On January 3, 1974, Garlen Fearnot entered the Palace Bar for the purpose of purchasing and being served alcoholic beverages. According to testimony, Fearnot had consumed two shots of whiskey but did not appear intoxicated when, without saying anything, he abruptly left the bar and started toward the rear of the premises. Witnesses stated that Fearnot staggered as he walked, bumped against a booth and stumbled against a pinball machine as he left the front room of the bar and continued toward the rear door, which was the door he customarily used. Subsequently, the staggering Garlen Fearnot, according to conflicting testimony, either fell down the stairs or, while clutching for the handrail, slid to the landing below.

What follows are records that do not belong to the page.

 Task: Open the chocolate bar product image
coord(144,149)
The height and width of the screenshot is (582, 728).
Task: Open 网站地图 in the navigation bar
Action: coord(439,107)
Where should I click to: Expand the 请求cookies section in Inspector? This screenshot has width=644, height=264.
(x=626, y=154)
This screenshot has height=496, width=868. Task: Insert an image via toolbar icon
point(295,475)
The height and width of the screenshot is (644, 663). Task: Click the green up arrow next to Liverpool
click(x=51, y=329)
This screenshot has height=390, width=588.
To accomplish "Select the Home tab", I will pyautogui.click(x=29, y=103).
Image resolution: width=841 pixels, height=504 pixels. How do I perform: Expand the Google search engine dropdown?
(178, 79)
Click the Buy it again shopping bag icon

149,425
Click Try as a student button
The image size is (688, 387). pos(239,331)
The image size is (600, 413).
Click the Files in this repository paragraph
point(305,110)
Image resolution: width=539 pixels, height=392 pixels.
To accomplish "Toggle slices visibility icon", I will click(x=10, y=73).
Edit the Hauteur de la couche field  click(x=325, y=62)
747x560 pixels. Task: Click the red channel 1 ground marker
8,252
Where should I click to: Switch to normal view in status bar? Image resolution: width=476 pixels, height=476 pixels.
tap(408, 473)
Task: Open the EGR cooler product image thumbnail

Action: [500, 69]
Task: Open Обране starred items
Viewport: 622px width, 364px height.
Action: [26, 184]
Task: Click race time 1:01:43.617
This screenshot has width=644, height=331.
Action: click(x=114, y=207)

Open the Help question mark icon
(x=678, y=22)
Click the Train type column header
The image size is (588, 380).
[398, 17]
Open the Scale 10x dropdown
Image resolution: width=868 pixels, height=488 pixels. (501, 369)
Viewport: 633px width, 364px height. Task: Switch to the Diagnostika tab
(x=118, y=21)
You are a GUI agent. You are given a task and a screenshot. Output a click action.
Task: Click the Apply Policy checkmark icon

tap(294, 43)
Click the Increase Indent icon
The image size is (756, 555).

Walters, the bartender and owner-manager of the Palace Bar, watched Fearnot as he left the bar and, thinking something might be amiss because of Fearnot's past history of heart problems, followed him. According to Walter's testimony, he discovered Fearnot on the stair landing and attempted to be of assistance to Fearnot, who was slumped against the rail, by laying him down on the landing. Walters testified that he asked Fearnot if he could help to which Fearnot replied that he would be all right and to just leave him alone. Walters went back to the front of the bar where he discussed the situation with other patrons. Walters and others apparently checked repeatedly on Fearnot's condition although no one called for medical assistance at that time. Thereafter, about an hour later, Walters apparently discovered that Fearnot had lost consciousness whereupon Walters called for the fire department's emergency medical unit, which was located across the alley from the bar. The responding unit was unable to revive Fearnot who was later pronounced dead at the scene by the Greene County Coroner.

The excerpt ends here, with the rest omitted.